All that’s written on the inside of the binding of the book; so, as my son says, we’re bound to believe it.’
‘Well, sir,’ observed the undertaker, deferentially, and in a half-whisper, leaning over the table, and knocking over the hairdresser’s grog as he spoke, ‘that argument’s very easy upset.’
‘Perhaps, sir,’ said Clip, a little flurried, ‘you’ll pay for the first upset afore you thinks of another.’
‘Now,’ said the undertaker, bowing amicably to the hairdresser, ‘I think, I says I think—you’ll excuse me, Mr. Clip, I think, you see, that won’t go down with the present company—unfortunately, my master had the honour of making the coffin of that ere Lord’s housemaid, not no more nor twenty year ago. Don’t think I’m proud on it, gentlemen; others might be; but I hate rank of any sort. I’ve no more respect for a Lord’s footman than I have for any respectable tradesman in this room. I may say no more nor I have for Mr. Clip! (bowing). Therefore, that ere Lord must have been born long after Pope died. And it’s a logical interference to defer, that they neither of them lived at the same time. So what I mean is this here, that Pope never had no book, never seed, felt, never smelt no book (triumphantly) as belonged to that ere Lord. And, gentlemen, when I consider how patiently you have ’eared the ideas what I have expressed, I feel bound, as the best way to reward you for the kindness you have exhibited, to sit down without saying anything more—partickler as I perceive a worthier visitor nor myself is just entered. I am not in the habit of paying compliments, gentlemen; when I do, therefore, I hope I strikes with double force.’

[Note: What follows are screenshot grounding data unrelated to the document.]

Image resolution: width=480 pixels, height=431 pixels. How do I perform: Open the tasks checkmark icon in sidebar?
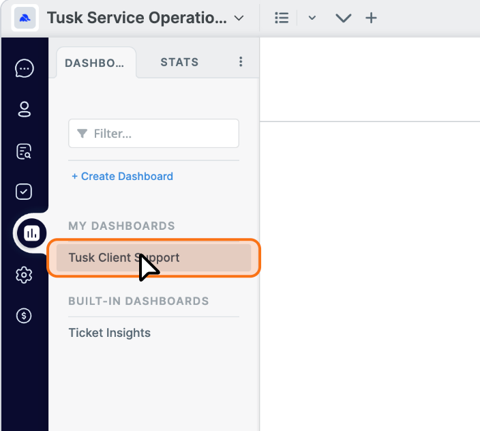click(24, 192)
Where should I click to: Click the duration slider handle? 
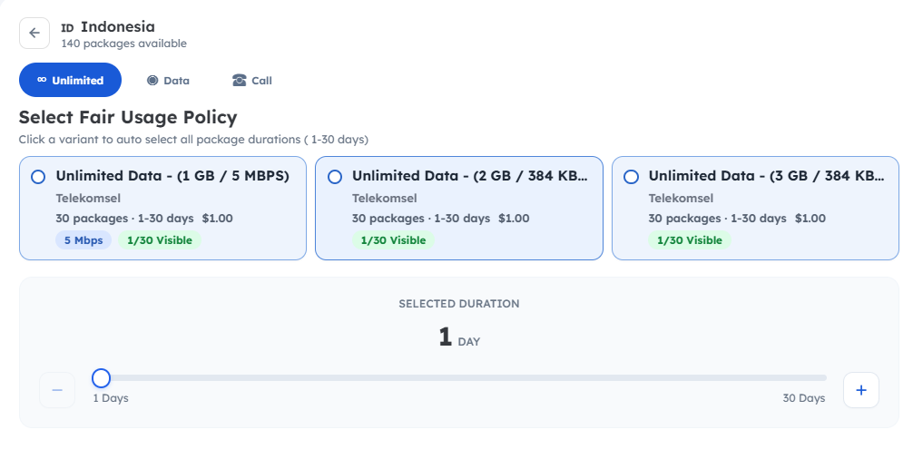tap(102, 377)
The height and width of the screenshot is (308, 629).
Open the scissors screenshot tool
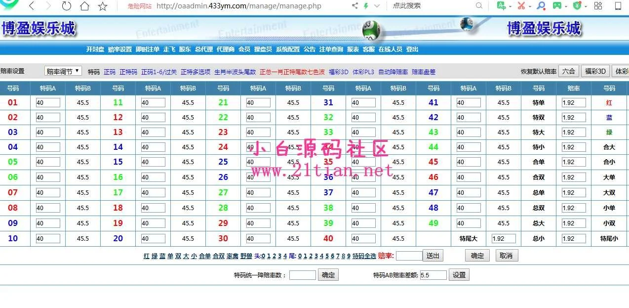tap(521, 6)
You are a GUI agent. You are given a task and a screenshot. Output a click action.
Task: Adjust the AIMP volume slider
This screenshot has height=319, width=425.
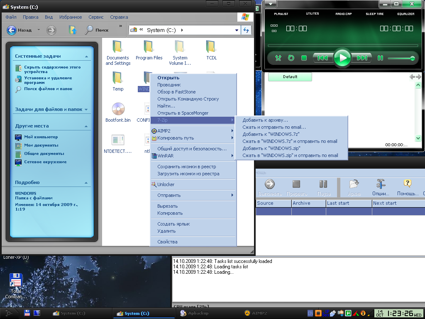401,59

‘Ah, Mr. Murgatroyd! what’s all this about striking with double force?’ said the object of the above remark, as he entered. ‘I never excuse a man’s getting into a rage during winter, even when he’s seated so close to the fire as you are. It is very injudicious to put yourself into such a perspiration. What is the cause of this extreme physical and mental excitement, sir?’
Such was the very philosophical address of Mr. Robert Bolton, a shorthand-writer, as he termed himself—a bit of equivoque passing current among his fraternity, which must give the uninitiated a vast idea of the establishment of the ministerial organ, while to the initiated it signifies that no one paper can lay claim to the enjoyment of their services. Mr. Bolton was a young man, with a somewhat sickly and very dissipated expression of countenance. His habiliments were composed of an exquisite union of gentility, slovenliness, assumption, simplicity, newness, and old age. Half of him was dressed for the winter, the other half for the summer. His hat was of the newest cut, the D’Orsay; his trousers had been white, but the inroads of mud and ink, etc., had given them a pie-bald appearance; round his throat he wore a very high black cravat, of the most tyrannical stiffness; while his tout ensemble was hidden beneath the enormous folds of an old brown poodle-collared great-coat, which was closely buttoned up to the aforesaid cravat. His fingers peeped through the ends of his black kid gloves, and two of the toes of each foot took a similar view of society through the extremities of his high-lows. Sacred to the bare walls of his garret be the mysteries of his interior dress! He was a short, spare man, of a somewhat inferior deportment. Everybody seemed influenced by his entry into the room, and his salutation of each member partook of the patronizing. The hairdresser made way for him between himself and the stomach. A minute afterwards he had taken possession of his pint and pipe. A pause in the conversation took place. Everybody was waiting, anxious for his first observation.
‘Horrid murder in Westminster this morning,’ observed Mr. Bolton.
Everybody changed their positions. All eyes were fixed upon the man of paragraphs.
‘A baker murdered his son by boiling him in a copper,’ said Mr. Bolton.
‘Good heavens!’ exclaimed everybody, in simultaneous horror.
‘Boiled him, gentlemen!’ added Mr. Bolton, with the most effective emphasis; ‘boiled him!’
‘And the particulars, Mr. B.,’ inquired the hairdresser, ‘the particulars?’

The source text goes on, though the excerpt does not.